ENDANGERED SPECIES — After four years of development, public review and controversy, the Washington Fish and Wildlife Commission Saturday unanimously adopted a plan that will guide state conservation and management of gray wolves in the state.
The citizen commission approved the Gray Wolf Conservation and Management Plan at a public meeting in Olympia, according to a media release from Fish and Wildlife Department officials.
Read two detailed accounts of the commission's discussion and vote.
Read reaction to the plan adoption from a wide range of groups.
The plan establishes recovery objectives for gray wolves in three regions in Washington, along with procedures for addressing predation on livestock and impacts on ungulates such as deer, elk and caribou.
Before the final vote, the commission approved several changes to the draft plan, including one that modified the distribution of breeding wolf pairs needed to remove wolves from the state’s endangered species list.
During the past four years, the plan developed by WDFW in conjunction with a 17-member citizen Wolf Working Group has been the focus of 23 public meetings, 65,000 written comments and a blind scientific peer review.
The working group split over the key element of how many breeding packs would be allowed before wolf numbers would be controlled. The dissenting group wanted the number set at eight breeding pairs. But the commission adopted the higher number recommended by a majority of the panel.
Key elements of the plan approved by the commission include:
- Recovery goals: The plan establishes a recovery objective of 15 breeding pairs of wolves that are present in the state for at least three years. Before gray wolves can be removed from the state’s endangered species list, at least four of those breeding pairs must be verified in Eastern Washington, four in the northern Cascades, four in the southern Cascades/Northwest coastal area and three others anywhere in the state. The commission also allows WDFW to initiate action to delist gray wolves if 18 breeding pairs are documented during a single year.
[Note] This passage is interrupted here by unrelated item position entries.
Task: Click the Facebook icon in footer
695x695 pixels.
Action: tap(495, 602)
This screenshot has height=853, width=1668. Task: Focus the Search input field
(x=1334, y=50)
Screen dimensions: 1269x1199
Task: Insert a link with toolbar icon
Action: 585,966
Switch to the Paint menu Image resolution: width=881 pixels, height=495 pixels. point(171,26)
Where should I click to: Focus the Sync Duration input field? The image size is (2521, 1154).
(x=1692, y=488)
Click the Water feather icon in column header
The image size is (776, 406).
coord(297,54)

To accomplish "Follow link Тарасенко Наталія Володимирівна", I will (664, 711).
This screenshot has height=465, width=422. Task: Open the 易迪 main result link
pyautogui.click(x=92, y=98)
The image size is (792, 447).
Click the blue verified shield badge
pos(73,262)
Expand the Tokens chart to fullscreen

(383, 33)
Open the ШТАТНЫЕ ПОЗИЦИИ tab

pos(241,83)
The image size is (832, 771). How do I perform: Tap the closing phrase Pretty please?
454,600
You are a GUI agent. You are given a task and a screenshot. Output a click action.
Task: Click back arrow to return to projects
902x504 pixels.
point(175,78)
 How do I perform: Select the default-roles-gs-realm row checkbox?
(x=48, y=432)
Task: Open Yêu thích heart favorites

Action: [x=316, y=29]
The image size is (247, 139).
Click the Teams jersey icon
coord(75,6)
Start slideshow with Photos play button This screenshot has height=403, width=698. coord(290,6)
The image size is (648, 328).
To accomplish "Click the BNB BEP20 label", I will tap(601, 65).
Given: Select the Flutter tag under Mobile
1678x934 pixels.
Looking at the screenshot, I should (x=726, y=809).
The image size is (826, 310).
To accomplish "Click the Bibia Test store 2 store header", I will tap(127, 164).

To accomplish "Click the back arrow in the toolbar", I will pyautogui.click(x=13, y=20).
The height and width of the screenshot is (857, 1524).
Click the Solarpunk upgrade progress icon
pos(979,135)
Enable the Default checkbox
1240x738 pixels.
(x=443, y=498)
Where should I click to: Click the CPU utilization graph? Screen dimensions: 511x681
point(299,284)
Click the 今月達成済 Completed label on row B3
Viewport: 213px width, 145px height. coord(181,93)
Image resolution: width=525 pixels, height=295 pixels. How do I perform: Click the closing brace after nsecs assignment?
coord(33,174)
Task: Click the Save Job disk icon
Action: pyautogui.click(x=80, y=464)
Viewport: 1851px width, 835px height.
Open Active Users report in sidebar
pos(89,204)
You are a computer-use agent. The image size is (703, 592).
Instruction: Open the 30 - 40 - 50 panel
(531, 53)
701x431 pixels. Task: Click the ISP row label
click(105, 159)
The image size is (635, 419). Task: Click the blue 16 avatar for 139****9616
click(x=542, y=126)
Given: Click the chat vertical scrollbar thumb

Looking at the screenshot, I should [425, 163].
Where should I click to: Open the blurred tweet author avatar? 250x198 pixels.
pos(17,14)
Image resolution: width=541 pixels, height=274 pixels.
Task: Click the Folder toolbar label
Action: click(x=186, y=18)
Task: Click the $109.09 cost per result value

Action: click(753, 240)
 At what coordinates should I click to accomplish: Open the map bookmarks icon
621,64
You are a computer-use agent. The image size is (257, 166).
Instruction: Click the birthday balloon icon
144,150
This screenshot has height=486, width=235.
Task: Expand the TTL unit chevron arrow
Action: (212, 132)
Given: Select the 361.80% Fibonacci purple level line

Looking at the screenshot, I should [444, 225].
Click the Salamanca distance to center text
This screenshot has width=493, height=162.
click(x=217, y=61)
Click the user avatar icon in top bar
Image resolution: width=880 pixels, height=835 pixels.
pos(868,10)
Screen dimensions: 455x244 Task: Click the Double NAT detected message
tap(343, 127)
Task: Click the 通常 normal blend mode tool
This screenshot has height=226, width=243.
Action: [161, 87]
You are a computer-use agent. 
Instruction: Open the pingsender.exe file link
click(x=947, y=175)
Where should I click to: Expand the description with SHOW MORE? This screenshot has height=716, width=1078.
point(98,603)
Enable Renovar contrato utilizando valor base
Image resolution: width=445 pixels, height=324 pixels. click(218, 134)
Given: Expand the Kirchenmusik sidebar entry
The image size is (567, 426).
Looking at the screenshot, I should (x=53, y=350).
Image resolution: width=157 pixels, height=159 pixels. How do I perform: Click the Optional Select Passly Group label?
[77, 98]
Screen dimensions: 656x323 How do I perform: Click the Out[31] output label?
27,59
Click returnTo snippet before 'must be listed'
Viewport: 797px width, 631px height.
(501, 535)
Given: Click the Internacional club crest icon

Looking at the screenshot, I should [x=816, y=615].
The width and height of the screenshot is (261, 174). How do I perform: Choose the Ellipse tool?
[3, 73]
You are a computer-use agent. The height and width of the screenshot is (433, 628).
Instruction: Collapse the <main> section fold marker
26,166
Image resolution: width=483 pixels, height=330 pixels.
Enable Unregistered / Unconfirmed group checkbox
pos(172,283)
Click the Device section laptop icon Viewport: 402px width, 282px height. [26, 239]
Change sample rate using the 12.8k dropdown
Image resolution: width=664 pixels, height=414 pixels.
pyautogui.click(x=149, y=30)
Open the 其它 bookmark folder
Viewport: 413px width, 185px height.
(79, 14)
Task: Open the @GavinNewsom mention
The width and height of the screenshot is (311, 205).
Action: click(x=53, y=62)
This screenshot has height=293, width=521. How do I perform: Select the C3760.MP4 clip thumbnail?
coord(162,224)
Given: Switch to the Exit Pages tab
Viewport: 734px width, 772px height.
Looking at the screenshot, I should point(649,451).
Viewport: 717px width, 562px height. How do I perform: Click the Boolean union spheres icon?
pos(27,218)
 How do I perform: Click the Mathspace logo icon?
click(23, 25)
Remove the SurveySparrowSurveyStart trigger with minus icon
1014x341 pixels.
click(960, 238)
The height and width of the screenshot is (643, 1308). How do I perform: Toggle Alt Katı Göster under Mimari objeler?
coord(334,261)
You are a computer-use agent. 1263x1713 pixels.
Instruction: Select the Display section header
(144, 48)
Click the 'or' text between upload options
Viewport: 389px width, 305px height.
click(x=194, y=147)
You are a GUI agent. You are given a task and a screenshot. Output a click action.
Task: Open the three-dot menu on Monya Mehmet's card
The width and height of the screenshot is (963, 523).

- Livestock protection: The plan provides a variety of management measures – from technical assistance for landowners to lethal removal – to control wolves that prey on livestock. The plan also establishes conditions for compensating ranchers who lose livestock to wolf predation.
- Wildlife protection:The plan allows WDFW to use lethal and non-lethal measures to manage wolf predation on at-risk deer, elk and caribou populations if wolf numbers reach or exceed the recovery objective within a region where predation occurs. The commission modified the definition of “at-risk” populations to give WDFW more flexibility in responding to the effect of wolf predation on those animals.
WDFW is not allowed to import wolves from other states or seek to increase the wolf population to historic levels under the parameters set for the new wolf management plan by an associated environmental impact statement.
Read on for more details.
Once abundant in the Pacific Northwest, gray wolves are currently classified by the state as endangered throughout Washington. They are also listed under federal law as endangered in the western two-thirds of the state.
WDFW began developing the wolf-management plan in 2007, anticipating that gray wolves would naturally migrate into the state from Idaho, Oregon, Montana, and British Columbia. Since then, five wolf packs have been documented in the state – three in northeastern Washington and two in the Cascade Mountains.
All aspects of the state’s newly adopted plan take effect immediately east of state highways 97, 17 and 395, where gray wolves were removed from federal protection last May. In the rest of the state, federal law will take precedence over the state plan until wolves are delisted under the federal Endangered Species Act in that area.
The draft Wolf Conservation and Management Plan is posted here on the WDFW website.
The final plan, incorporating amendments adopted by the commission , will be posted on the site by mid-January.